The role of digital technology in democratic innovation

Christopher Edgar / Senior researcher, NESTA

In recent years, there has been an increasing desire to enhance the democratic process and make it more accessible to citizens. In the UK for example, recent findings indicate that 77% of the general public believe that local residents should have a say in determining how government funds are utilised within their respective communities. These findings support a broader global trend, with one study reporting that 56% of people surveyed across 17 advanced global economies believe there should be major or complete reform of their political systems. There is a clear demand for democratic reform, and this demand has led to the development of a number of tools and platforms that facilitate citizen participation and engagement in democratic innovations such as citizens assemblies and participatory budgeting initiatives.

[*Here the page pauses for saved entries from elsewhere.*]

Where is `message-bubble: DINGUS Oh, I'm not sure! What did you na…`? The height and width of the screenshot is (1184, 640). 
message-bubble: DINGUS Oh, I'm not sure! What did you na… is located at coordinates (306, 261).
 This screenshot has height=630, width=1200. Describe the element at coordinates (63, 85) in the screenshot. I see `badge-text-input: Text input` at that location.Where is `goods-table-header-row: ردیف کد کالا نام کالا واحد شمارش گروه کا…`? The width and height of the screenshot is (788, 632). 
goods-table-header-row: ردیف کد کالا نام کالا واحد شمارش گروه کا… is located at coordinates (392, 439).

Given this demand, the increased proliferation of these tools and platforms, and discussions around the use of data in political action generating headline news in recent years, it can be surprising to learn that the adaptation of digital technology into democratic innovations can be slow. Here at the Centre for Collective Intelligence Design,  based at Nesta (the UK’s leading research and innovation agency), we wanted to develop a stronger understanding of how integration of digital tools can help foster democratic innovation. To that end, we recently published a report on democratic innovation and digital participation. In it, we provide a comprehensive overview of the current state of these processes, the barriers and enablers to their success, and offer recommendations for how to use digital tools to facilitate their implementation.

We found that use of digital tools can lead to a variety of broader benefits when implementing democratic innovations. This includes increasing citizen engagement, improving transparency, and increasing the efficiency of democratic processes. The use of such tools can also help address issues relating to representation of those who are not typically engaged in the democratic process (e.g. U-Report: a messaging tool used by UNICEF that allows young people to share their opinions on issues that affect them). Thus,  digital participation can enhance the quality of democratic decision-making by increasing the diversity of voices and perspectives that are heard. By providing citizens with new ways to participate and engage, digital participation can increase the representation of marginalised groups and increase the inclusiveness of democratic processes.

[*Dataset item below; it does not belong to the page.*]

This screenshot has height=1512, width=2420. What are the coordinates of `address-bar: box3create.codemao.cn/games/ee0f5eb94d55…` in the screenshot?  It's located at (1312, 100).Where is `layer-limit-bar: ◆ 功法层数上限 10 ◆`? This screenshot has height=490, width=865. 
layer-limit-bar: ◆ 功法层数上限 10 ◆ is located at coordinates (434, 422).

We also highlight the potential for digital participation to increase transparency and accountability in democratic processes. By using digital platforms to collect and share data, decision-makers can be held accountable for their actions and citizens can more easily hold them to account. The accessibility of digital platforms, and their ability to clearly convey useful information on them, improves the flow of information between citizens and decision-makers, making it easier for citizens to understand what has been asked of their political representatives and the extent to which their requests have been addressed (e.g.FixMyStreet: a digital platform that allows citizens to report issues to the relevant authorities for resolution).

Despite the potential benefits of combining democratic innovation  and digital participation, there are also challenges that must be addressed. For example, participation on digital platforms can increase the risk of misinformation and propaganda spreading between users, as well as raise concerns about privacy and security. There is also a risk that digital participation may further marginalise certain groups if they do not have access to technology or are not able to use it effectively.

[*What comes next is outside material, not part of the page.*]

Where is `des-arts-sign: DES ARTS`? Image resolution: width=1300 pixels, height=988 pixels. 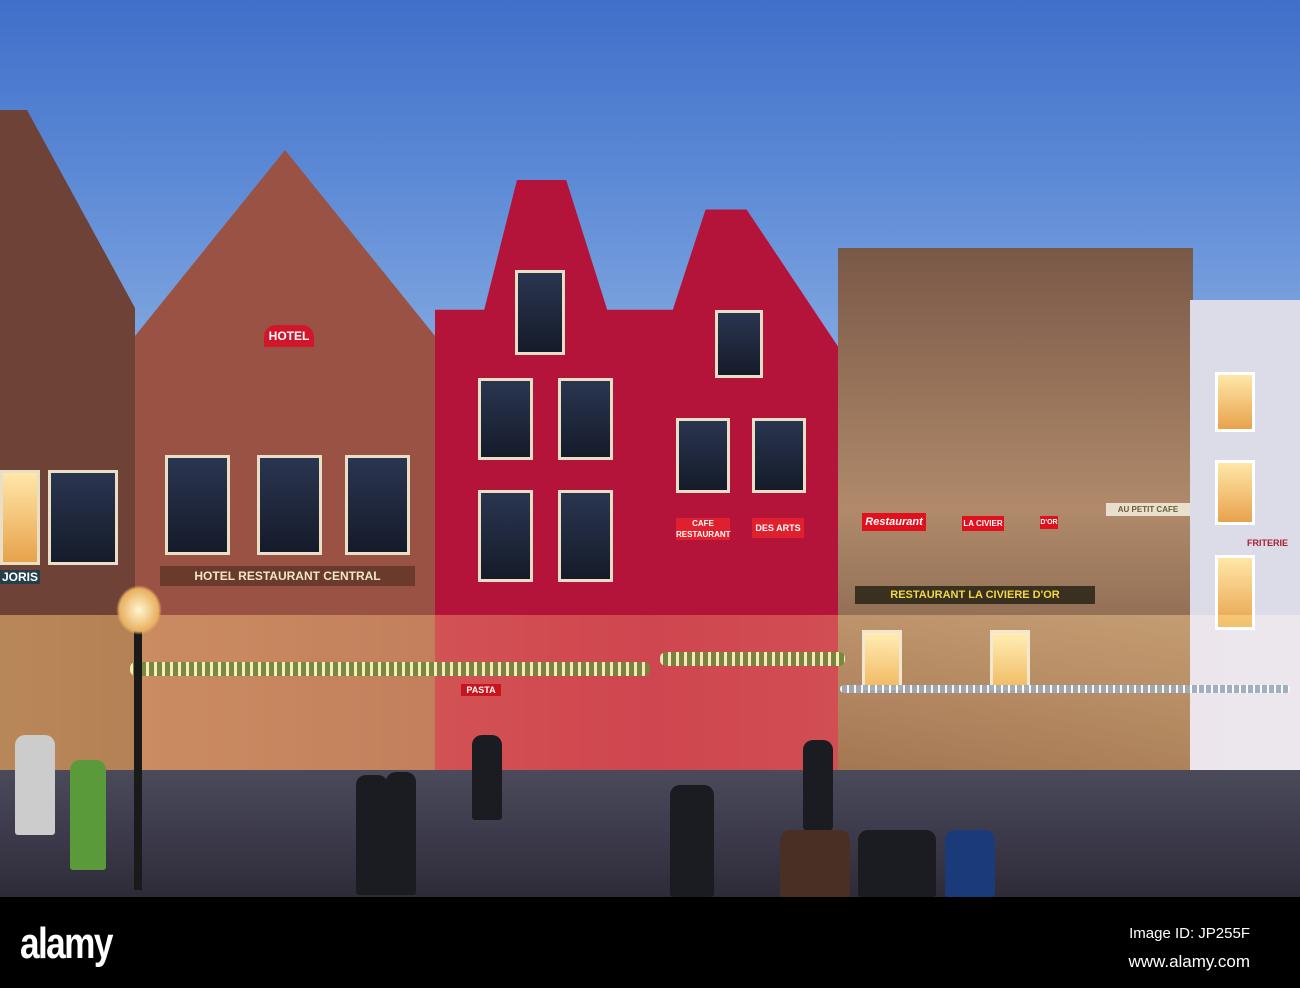 des-arts-sign: DES ARTS is located at coordinates (778, 528).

To address these barriers to implementation, we recommend a number of steps that can be taken to further enhance the use of technology in the democratic process. These include:

  • Encouraging experimentation and innovation in democratic processes by providing funding and support for digital democracy projects.
  • Building the capacity of citizens to use digital technologies effectively by providing training and resources.
  • Ensuring that digital participation is accessible to all citizens, regardless of their background or socio-economic status.
  • Developing guidelines and standards for the use of technology in democratic processes to ensure that it is used in a way that is transparent, secure, and accountable.

There is clearly great potential for digital technology to enhance democratic processes and increase citizen engagement. However, there are also significant barriers that must be addressed in order to ensure that digital participation is used in a way that is inclusive, transparent, and secure. It is hoped that by identifying these barriers and enablers, and through providing our own recommendations for addressing associated challenges, both practitioners and policy makers can embrace the use of technology in the democratic process and make it more accessible to citizens.